DIRECTIONS FOR THIS TASK:
Below are the entries to retype; reproduce each one exactly.

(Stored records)
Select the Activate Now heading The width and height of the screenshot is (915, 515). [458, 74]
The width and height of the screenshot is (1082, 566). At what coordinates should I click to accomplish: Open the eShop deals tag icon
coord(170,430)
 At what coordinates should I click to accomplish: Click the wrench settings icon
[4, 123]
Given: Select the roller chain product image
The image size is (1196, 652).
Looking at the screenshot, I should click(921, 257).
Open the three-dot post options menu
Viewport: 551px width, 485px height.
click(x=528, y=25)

EXERCISE RESULT:
Select the Activate Now heading The width and height of the screenshot is (915, 515). [458, 74]
The width and height of the screenshot is (1082, 566). At what coordinates should I click to accomplish: Open the eShop deals tag icon
coord(170,430)
 At what coordinates should I click to accomplish: Click the wrench settings icon
[4, 123]
Given: Select the roller chain product image
The image size is (1196, 652).
Looking at the screenshot, I should click(921, 257).
Open the three-dot post options menu
Viewport: 551px width, 485px height.
click(x=528, y=25)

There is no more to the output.